Germany’s Federal Cartel Office, the Bundeskartellamt, is investigating whether Vodafone, through its Vantage Towers unit, has violated competition law by obstructing competitor 1&1’s 5G network rollout. The investigation was initiated following a complaint from 1&1, which is working to become a credible fourth Mobile Network Operator (MNO) in Germany. The telco alleges that Vantage Towers is hindering its deployment by not providing access to its sites per their contractual agreement.

Andreas Mundt, President of the Bundeskartellamt, commented on the significance of fair competition rules in business practices, and how dominant companies should not unfairly impede others. The investigation will focus on determining whether there are valid reasons for a delay in the provision of antenna locations for 1&1.

In late 2021, 1&1 contracted Vantage Towers to supply 3,800 sites by the end of 2025, possibly rising to a total of 5,000. However, by the end of 2022, only five operational 5G sites were supplied by Vantage for 1&1.

Interestingly, at the same time, Vodafone’s German unit had 1,600 5G antenna sites based on Vantage Towers infrastructure. This discrepancy led to 1&1’s complaint to the Bundeskartellamt, claiming Vantage was deliberately blocking its 5G rollout.

Apart from determining whether preferential treatment by Vantage is happening, the investigation will also examine if these figures alone serve as proof of foul play. There is no issue with the sites themselves, so Vodafone and Vantage will need to justify their actions.

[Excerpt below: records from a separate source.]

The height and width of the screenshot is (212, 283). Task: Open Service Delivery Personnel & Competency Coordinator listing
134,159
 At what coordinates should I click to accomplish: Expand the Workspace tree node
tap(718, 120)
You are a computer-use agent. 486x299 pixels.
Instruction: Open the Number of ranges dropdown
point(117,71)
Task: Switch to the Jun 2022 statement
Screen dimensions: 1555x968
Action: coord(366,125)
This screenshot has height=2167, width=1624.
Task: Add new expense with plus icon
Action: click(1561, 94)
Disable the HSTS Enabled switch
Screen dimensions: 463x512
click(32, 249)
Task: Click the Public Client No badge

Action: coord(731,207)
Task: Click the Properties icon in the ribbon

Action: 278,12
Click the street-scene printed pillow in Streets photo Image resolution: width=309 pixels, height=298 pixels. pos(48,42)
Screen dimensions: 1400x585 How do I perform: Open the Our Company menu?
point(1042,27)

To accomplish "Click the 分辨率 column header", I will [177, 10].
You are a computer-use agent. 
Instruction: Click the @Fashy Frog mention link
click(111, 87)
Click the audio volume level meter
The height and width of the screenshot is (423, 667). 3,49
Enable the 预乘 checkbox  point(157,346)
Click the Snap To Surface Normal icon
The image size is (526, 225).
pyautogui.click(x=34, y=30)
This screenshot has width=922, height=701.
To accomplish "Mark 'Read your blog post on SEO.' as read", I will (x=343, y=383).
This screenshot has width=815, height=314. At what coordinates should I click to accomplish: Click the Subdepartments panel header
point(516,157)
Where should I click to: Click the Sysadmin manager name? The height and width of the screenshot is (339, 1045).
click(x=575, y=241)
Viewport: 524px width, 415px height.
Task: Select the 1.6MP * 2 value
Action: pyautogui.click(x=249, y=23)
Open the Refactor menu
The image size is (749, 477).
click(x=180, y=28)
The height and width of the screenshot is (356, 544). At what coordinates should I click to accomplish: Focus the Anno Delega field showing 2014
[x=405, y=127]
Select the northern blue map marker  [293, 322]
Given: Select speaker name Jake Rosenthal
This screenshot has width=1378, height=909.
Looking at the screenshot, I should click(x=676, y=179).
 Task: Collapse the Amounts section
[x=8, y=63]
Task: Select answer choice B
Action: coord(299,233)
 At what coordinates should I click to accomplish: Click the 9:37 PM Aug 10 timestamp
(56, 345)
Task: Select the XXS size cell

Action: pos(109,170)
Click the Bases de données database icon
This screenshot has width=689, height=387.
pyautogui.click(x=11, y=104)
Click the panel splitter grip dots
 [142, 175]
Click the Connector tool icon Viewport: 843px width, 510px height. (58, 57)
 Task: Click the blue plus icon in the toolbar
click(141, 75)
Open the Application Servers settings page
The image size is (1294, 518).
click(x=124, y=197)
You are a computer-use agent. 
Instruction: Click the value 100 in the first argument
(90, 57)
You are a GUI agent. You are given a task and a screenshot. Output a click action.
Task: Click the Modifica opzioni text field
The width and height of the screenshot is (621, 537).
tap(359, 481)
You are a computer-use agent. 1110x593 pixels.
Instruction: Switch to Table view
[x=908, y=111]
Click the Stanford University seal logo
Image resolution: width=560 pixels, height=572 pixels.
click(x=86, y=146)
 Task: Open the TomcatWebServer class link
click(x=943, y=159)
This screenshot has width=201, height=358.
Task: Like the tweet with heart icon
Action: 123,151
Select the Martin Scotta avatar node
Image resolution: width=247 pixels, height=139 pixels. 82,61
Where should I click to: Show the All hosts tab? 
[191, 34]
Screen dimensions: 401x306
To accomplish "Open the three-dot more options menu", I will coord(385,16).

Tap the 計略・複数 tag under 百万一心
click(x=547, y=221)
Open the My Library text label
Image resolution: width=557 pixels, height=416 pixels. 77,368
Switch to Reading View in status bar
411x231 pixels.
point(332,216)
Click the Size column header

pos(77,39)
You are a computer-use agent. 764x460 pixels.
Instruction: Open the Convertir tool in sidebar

In addition to the ongoing investigation by the Federal Cartel Office, 1&1 may face regulatory sanctions for failing to meet the rollout targets outlined in its licenses. Telecoms regulator the Bundesnetzagentur is still considering whether to fine 1&1 for not reaching that 1,000 sites target.

Regardless of the outcome, the situation highlights the importance of fair competition and transparent business practices in the telecommunications industry. The findings of both investigations will set a precedent for future cases and impact the development of 5G networks, not only in Germany but around the world.